The range is approximately 5,698 acres of a 383,000 acre national forest that is home to animals on the state species special concern list. Due to the activities that take place, NAS Jacksonville's Environmental Division staff makes it their mission to check on the land and local animals.
With rolling sandy hills on the range, the gopher tortoise had it made its home at Pinecastle. According to NAS Jax Environmental Division Natural Resource Manager Angela Glass, if the tortoises were bothered by the inert and live bombs they would move away.
"These are solitary animals and can move freely around the range, therefore this is a favorable habit for them," she said.
Glass uses GPS to record the burrow locations and inserts a small camera to determine if the burrow is active.

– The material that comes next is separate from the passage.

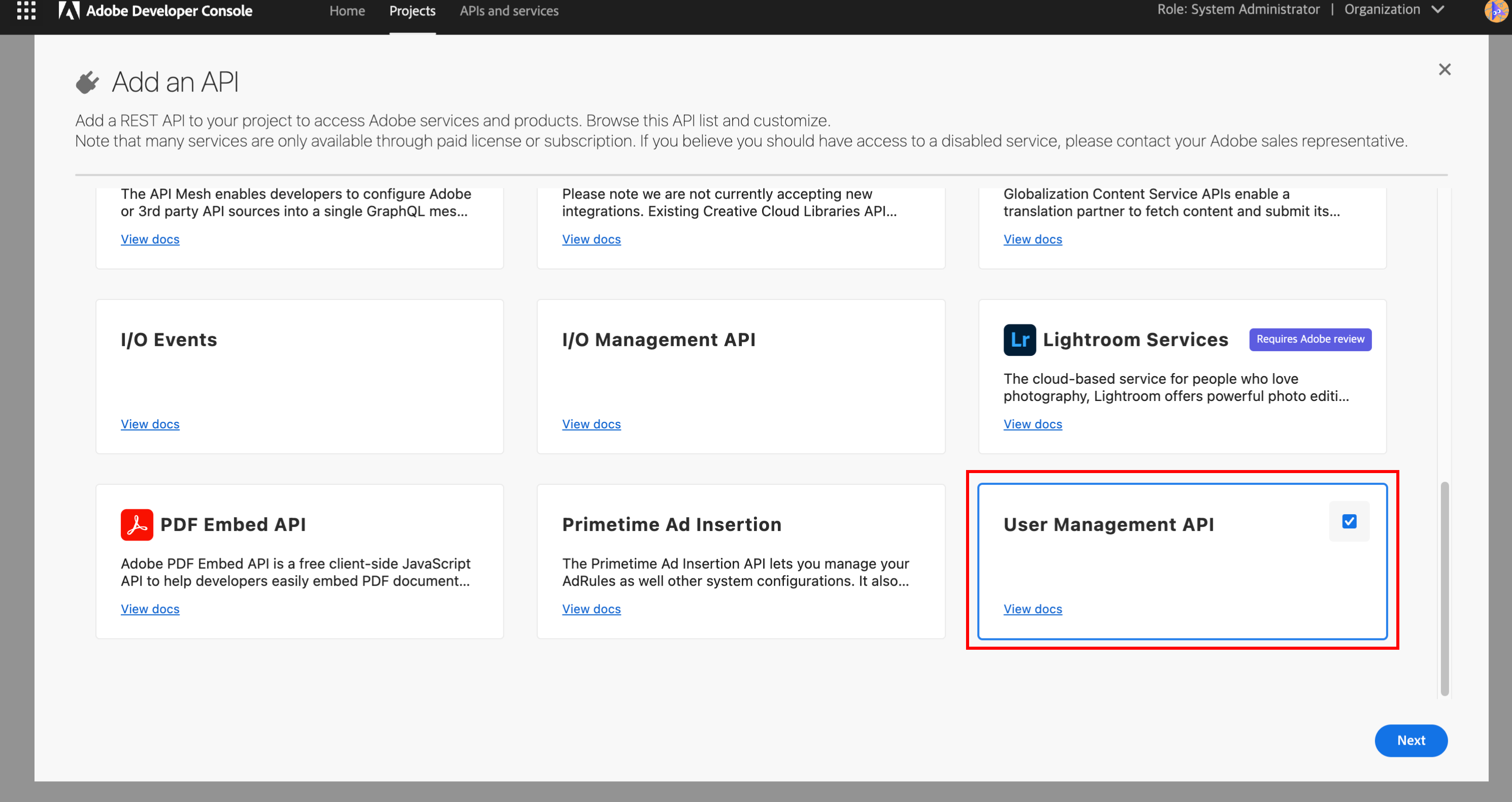1512x802 pixels.
Task: Collapse the Organization chevron
Action: (1437, 10)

Measurements are taken as to the size of the burrow, which can show the size of the tortoise.
An estimated 500 gopher tortoises live on Pinecastle, NAS Jacksonville, Rodman range and Outlying Landing Field Whitehouse. Other local protected species include the Florida scrub-jay and Eastern indigo snake. The rest of Ocala National Forest is home to wild hogs and deer that the 1.5 million visitors per year enjoy on the campground and trails.
Along with protecting wildlife, steps are taken to preserve the environment. Prescribed burns are performed throughout the Ocala National Forest and Rodman range, which is located 40 miles north of Pinecastle.

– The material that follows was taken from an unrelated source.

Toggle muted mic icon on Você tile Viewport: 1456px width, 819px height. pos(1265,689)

The prescribed burns, planned every three-five years, reduce the hazardous fuels such as old pine needles and saw palmettos and aid in preventing large uncontrolled fires that can occur from a variety of things, especially lightning strikes that are frequent to Florida. Prescribed burns also remove unwanted invasive plant species, recycle nutrients back into the soil and promotes the growth of trees and other native plants. Timber harvests are another means to reduce unwanted species of plants, often slash pine is harvested and long leaf pine a more desirable species is planted. Long-leaf pine reforestation takes around 20 years to mature and continues to grow for centuries. All of these events are coordinated with the U.S. Forest Service, which allows the Navy use the land. The current permit is up for renewal in 2022.
"The partnership with the Navy Environmental Division at NAS Jacksonville has laid the groundwork and we rely on them for compliance and containment," said Carl Bauer, Ocala National Forest district ranger.

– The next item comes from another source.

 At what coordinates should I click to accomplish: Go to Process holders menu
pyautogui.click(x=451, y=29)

Recovery of old metal targets is also another important operation at the Pinecastle Range. Legacy targets that have been buried are demilitarized and sold to a recycler. All money is returned back to the government.
Vehicles are used as targets for bombing on the range and they have to be properly drained of all fluids, glass, rubber and batteries. In the event some liquid remains in the vehicles, after preparation for use on the range, and happens to spill during range operations, all live-impact related waste contaminated soil is removed and stored in special waste containers. Jody Smith, NAS Jax Environmental assistant hazardous waste program manager, visits Pinecastle twice a month working closely with the range contractor ensuring range operations waste management, as well as management of all of the standard maintenance related Hazardous Wastes, remain in compliance with DOD, federal and state environmental laws and regulations.
"Our two commands do an excellent job incorporating compliance requirements into daily range operations and have a tremendous working relationship with the range staff," Smith said.
Other agencies at NAS Jacksonville play a part in keeping operations going. The Ground Electronic Maintenance Division at NAS Jax sends electronic technicians and contractors to Pinecastle several times a year to inspect and maintain the Automated Surface Observing System, which checks the weather in the area for aviation needs.
"The partnerships of all the agencies working together has been fundamental in providing the highest quality of training for our fleet," said Cmdr. Scott Campbell, Fleet Area Control and Surveillance Facility Jacksonville commanding officer, who oversees all scheduling and operations at the range.